Data Extraction with Airflow

With our DAG structure in place, the first step in our ETL pipeline is data extraction — pulling book data directly from Amazon’s live listings.

  • Note that this is for educational purposes: Amazon frequently updates its page structure and uses anti-bot protections, which can break scrapers without warning. In a real production project, we’d rely on official APIs or other stable data sources instead, since they provide consistent data across runs and keep long-term maintenance low.

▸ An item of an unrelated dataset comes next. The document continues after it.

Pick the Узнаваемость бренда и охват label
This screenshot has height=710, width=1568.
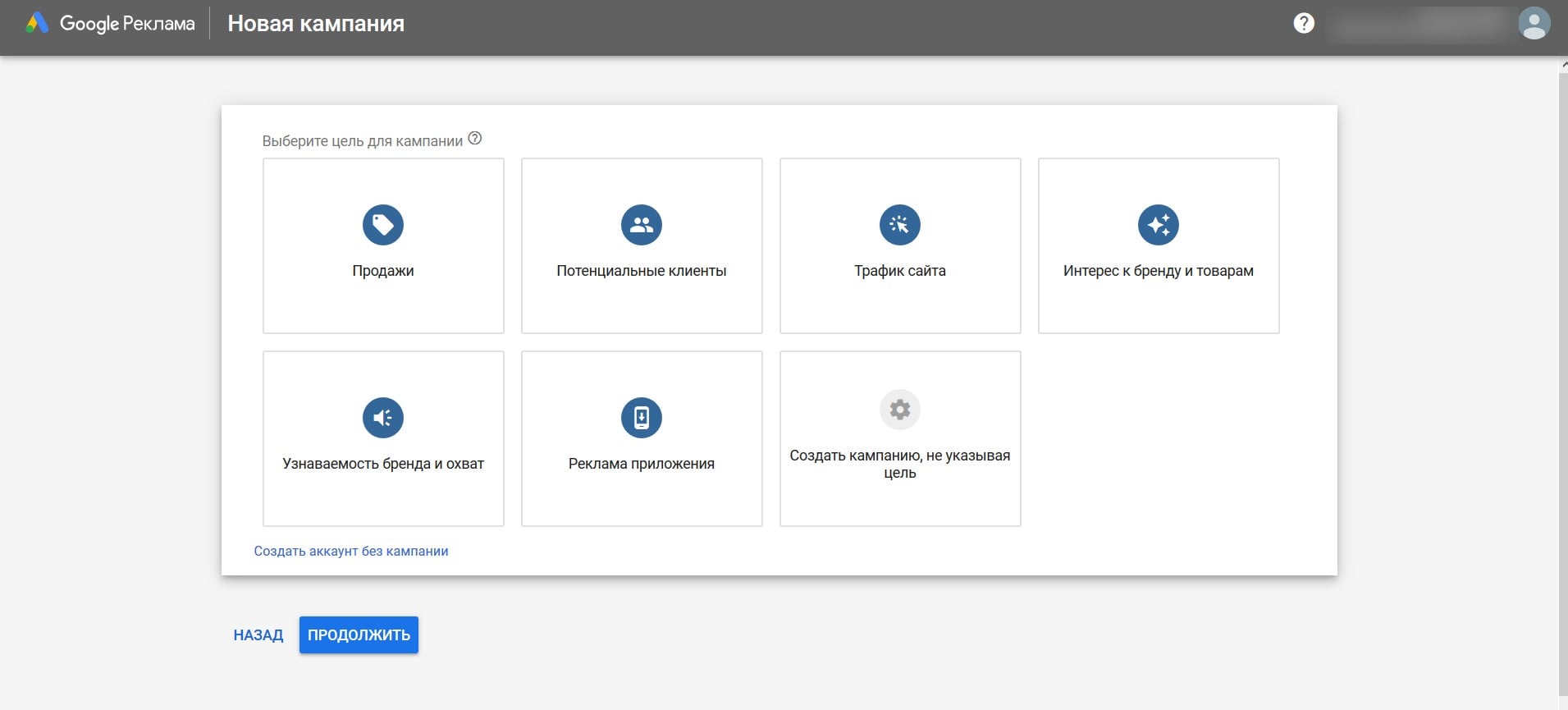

When you search for something like “data engineering books” on Amazon, the search results page displays listings inside structured HTML containers such as:

<div data-component-type="s-impression-counter">

Each of these containers holds nested elements for the book title, author, price, and rating—information we can reliably parse using BeautifulSoup.

For example, when inspecting any of the listed books, we see a consistent HTML structure that guides how our scraper should behave:

Data Extraction with Airflow (Amazon Book Data Project)

Because Amazon paginates its results, our extraction logic systematically iterates through the first 10 pages, returning approximately 30 to 50 books. We intentionally limit the extraction to this number to keep the workload manageable while still capturing the most relevant items.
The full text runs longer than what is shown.